Viele sagen: Das kann doch nicht sein. Das darf nicht sein. Wir wehren uns, lehnen uns auf. Fast ungläubig geht unser Blick auf den Sarg: Wir werden stumm: Doch. Es ist so. Es gilt, adieu zu sagen. Ein letztes Mal.

Adieu und Danke! Darum sind wir hier zusammen. Mit vielen Menschen. Den unglaublich vielen, die Achim Stocker wertschätzen – weit über den Tod hinaus!

Wir müssen irgendwo hin mit unserer Trauer. Mit unseren Fragen. Wir müssen den Alltag unterbrechen. Und wir wollen unsere Wertschätzung zeigen. Unsere Dankbarkeit: Sie wird vielen erst jetzt so richtig bewusst. Wir spüren – jetzt erst recht – mit dem Tod – wen wir da verlieren. Wen wir hergeben mussten. Sie, in der Familie zuallererst. Es fehlt der Ehemann. Der Vater. Der Freund. Der immer da war. Sie, seine unmittelbaren Freunde. Sie, der Verein.
Die ganze große Fangemeinde, einflussreiche und einfache Menschen, die ganze große Familie um den Freiburger SC. Seit 37 Jahren mit Achim Stocker.

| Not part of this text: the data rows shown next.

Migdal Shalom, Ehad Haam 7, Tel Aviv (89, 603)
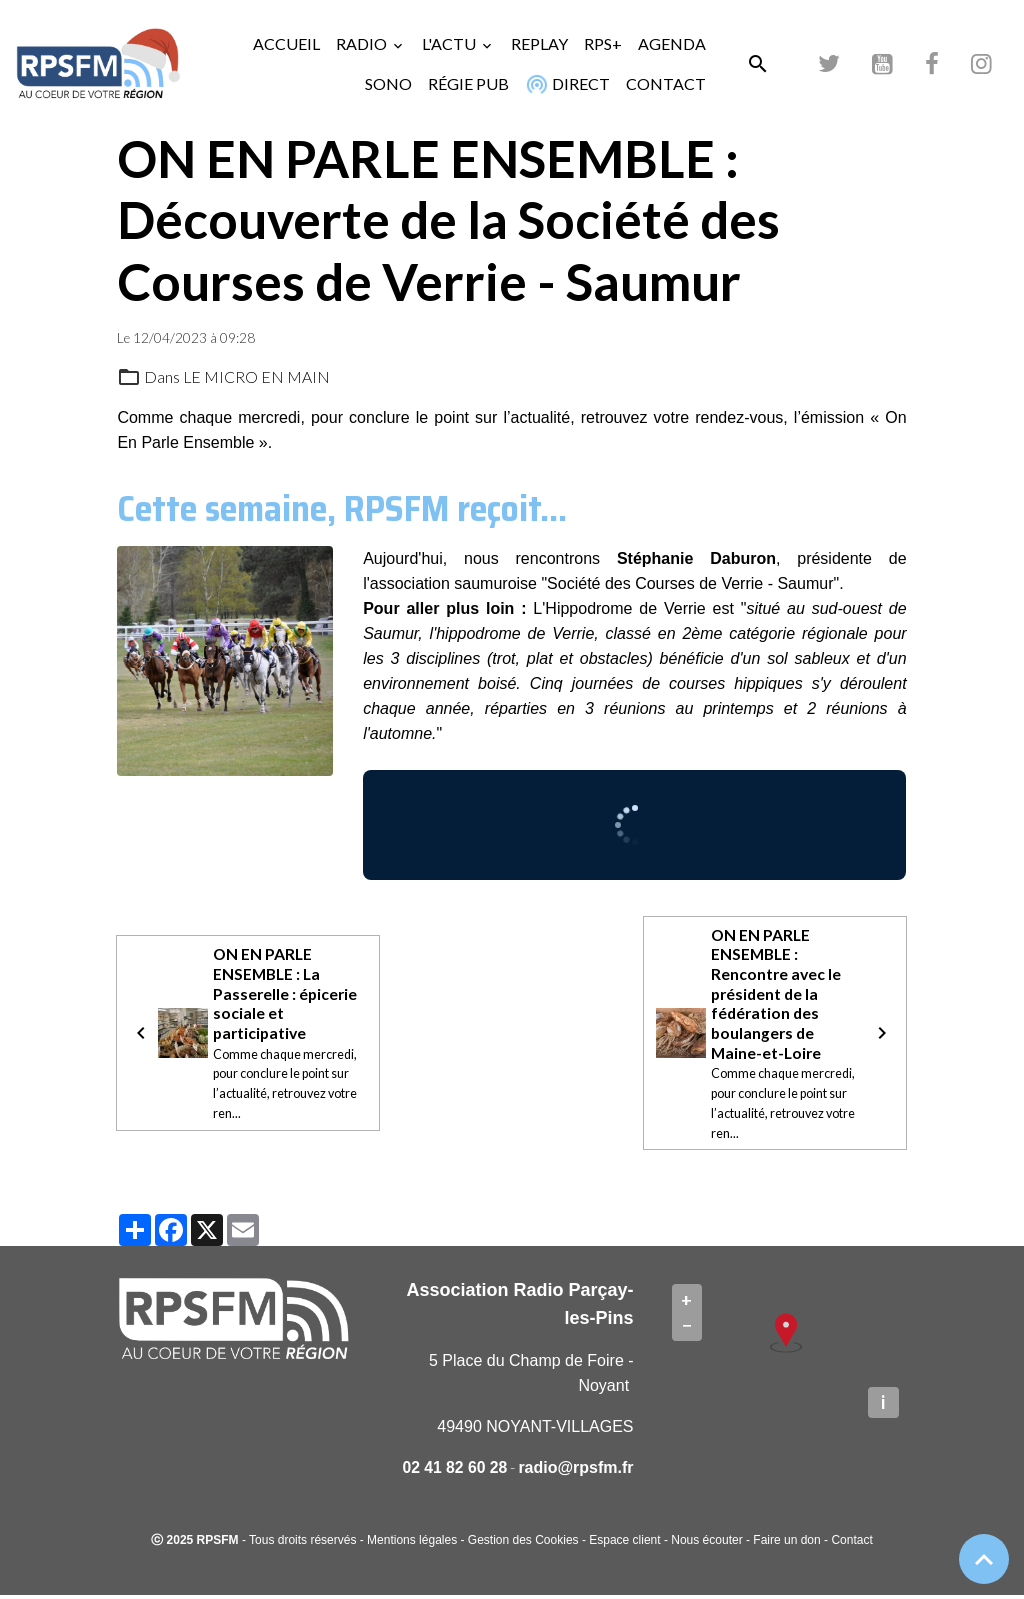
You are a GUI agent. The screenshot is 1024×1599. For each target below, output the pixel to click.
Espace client (624, 1544)
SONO (388, 83)
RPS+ (603, 43)
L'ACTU (450, 43)
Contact (851, 1544)
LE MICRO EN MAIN (257, 376)
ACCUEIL (286, 43)
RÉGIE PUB (468, 83)
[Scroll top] (984, 1559)
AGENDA (672, 43)
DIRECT (567, 84)
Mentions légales (412, 1544)
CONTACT (666, 83)
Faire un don (786, 1544)
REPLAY (539, 43)
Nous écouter (706, 1544)
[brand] (98, 64)
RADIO (363, 43)
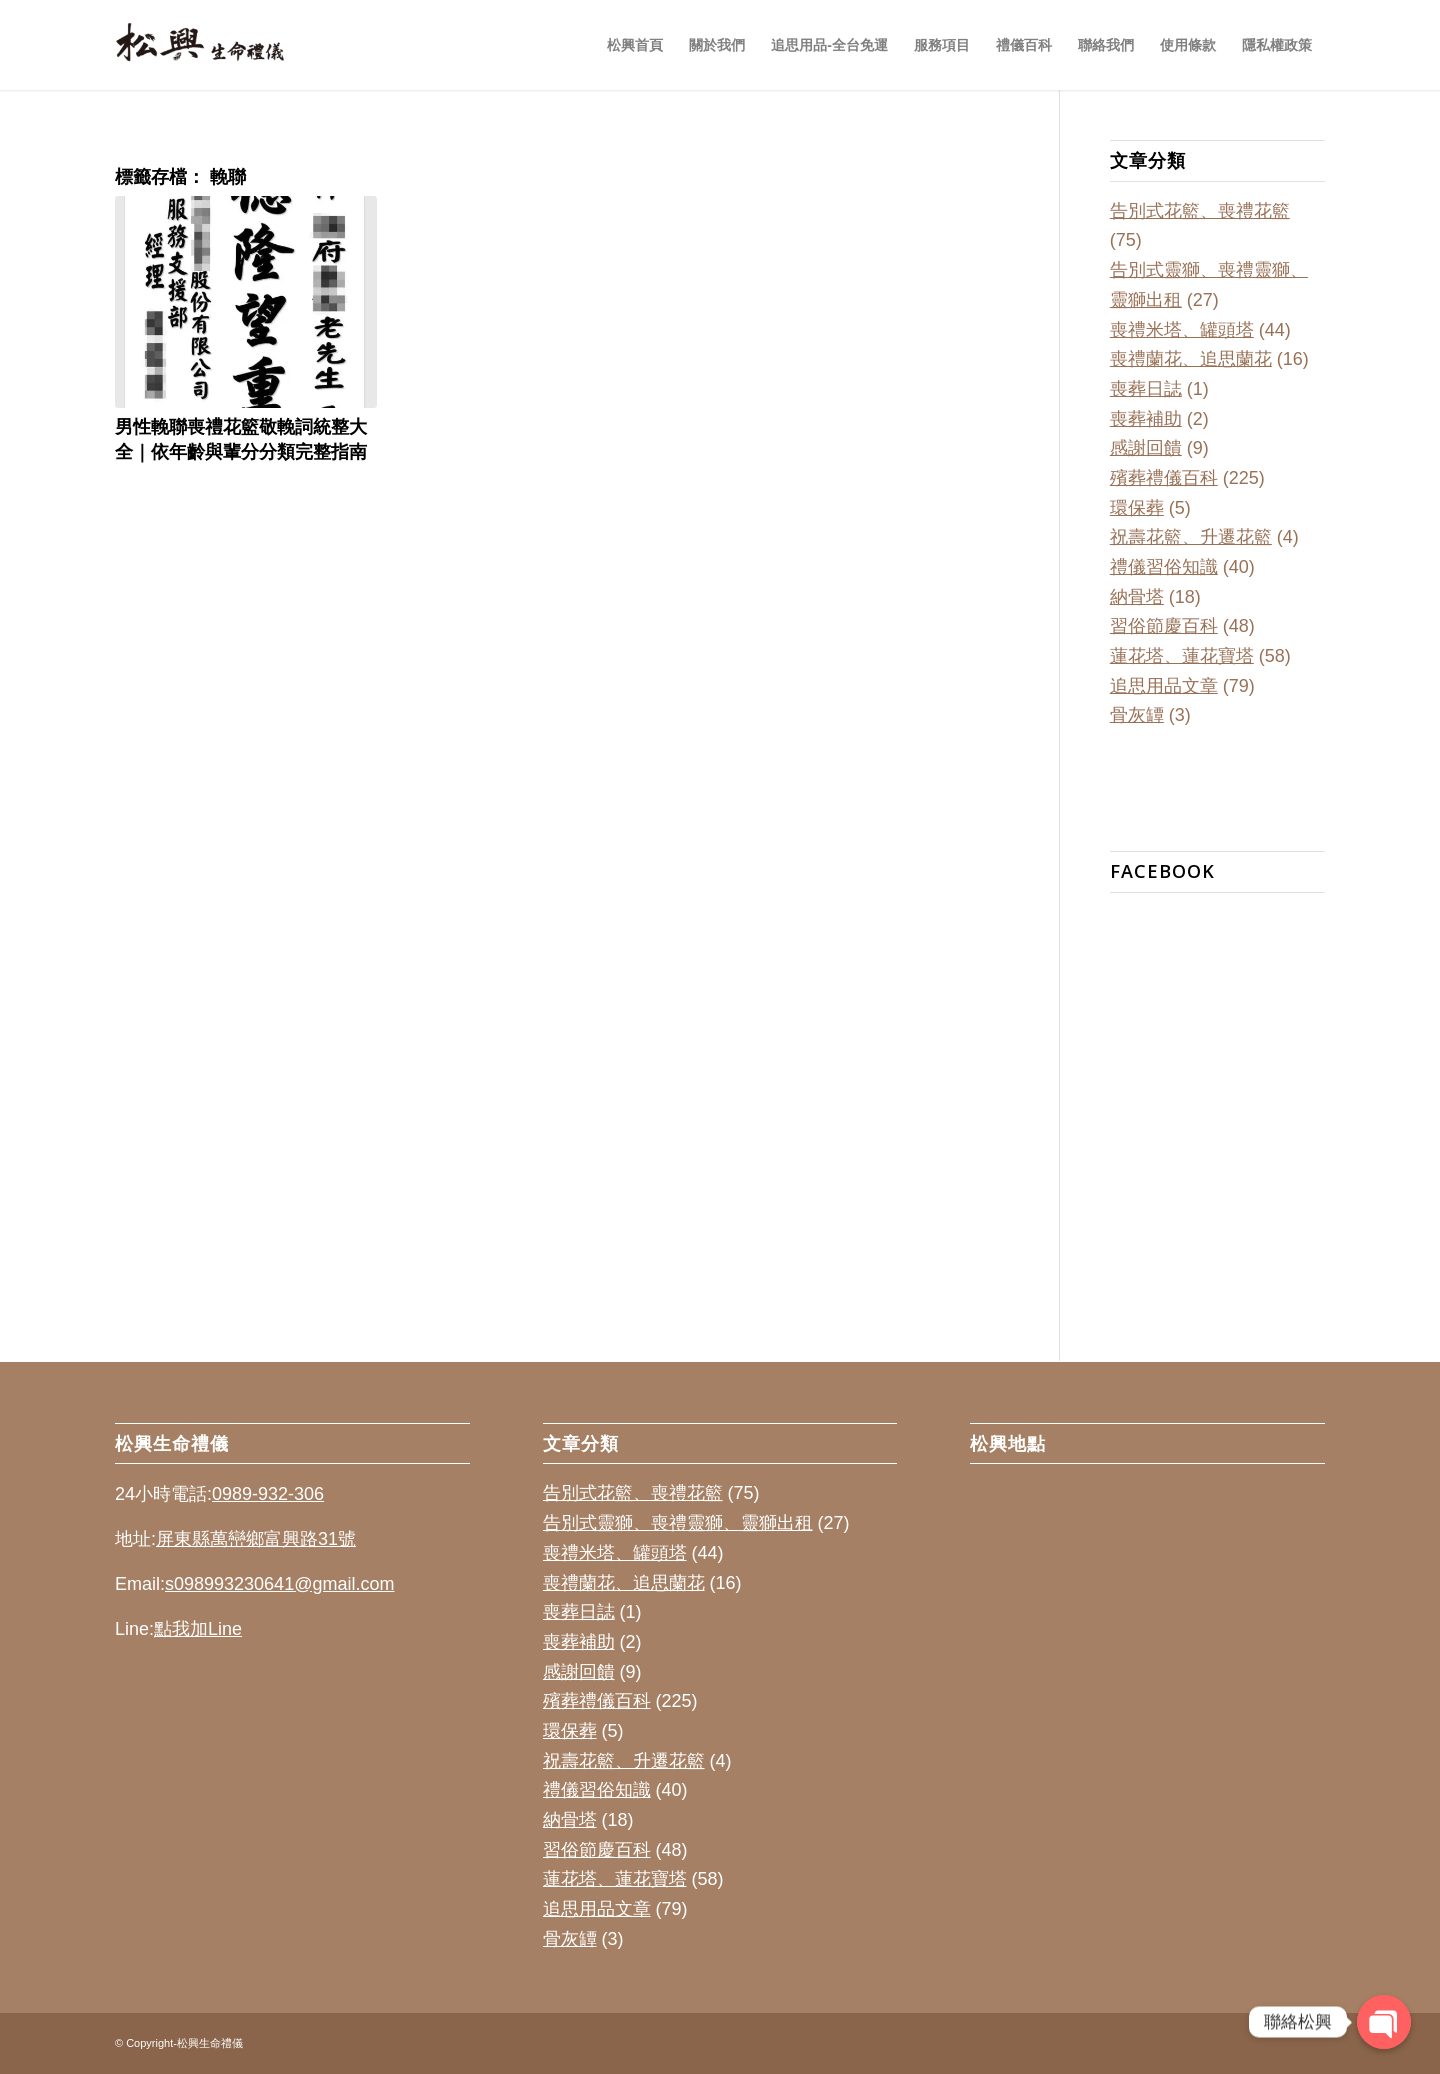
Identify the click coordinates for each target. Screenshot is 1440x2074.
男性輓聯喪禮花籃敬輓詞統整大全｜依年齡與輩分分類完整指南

Ihre Mitte fehlt.

Gut, dass wir uns hier eingefunden haben. Gut, dass dies so sein kann heute und jetzt. So schwer das ist für viele. So richtig ist es.

Ja – es gilt, auch hier auf dem Platz, im Stadion, dem ins Auge zu sehen. Dem Tod. Der Fäden abreißt. Uns jäh unterbricht. Der Tod: Der gehört unerbittlich zu unserem Leben. Zu Deinem und zu meinem Leben.

Und die es können, versuchen zu beten: Hilf uns, Gott, der Wahrheit standhalten. Hilf uns trauern. Und mit der Trauer zu leben. Schritt um Schritt weiterzugehen.

Hilf uns, auch wenn es uns schwer ums Herz ist, hilf uns, dankbar werden für alles, für alles, was gewesen ist. Hilf uns erkennen, was bleibt. Mach in uns die Hoffnung wach auf ein Wiedersehen, auf eine Zukunft bei Dir, Gott.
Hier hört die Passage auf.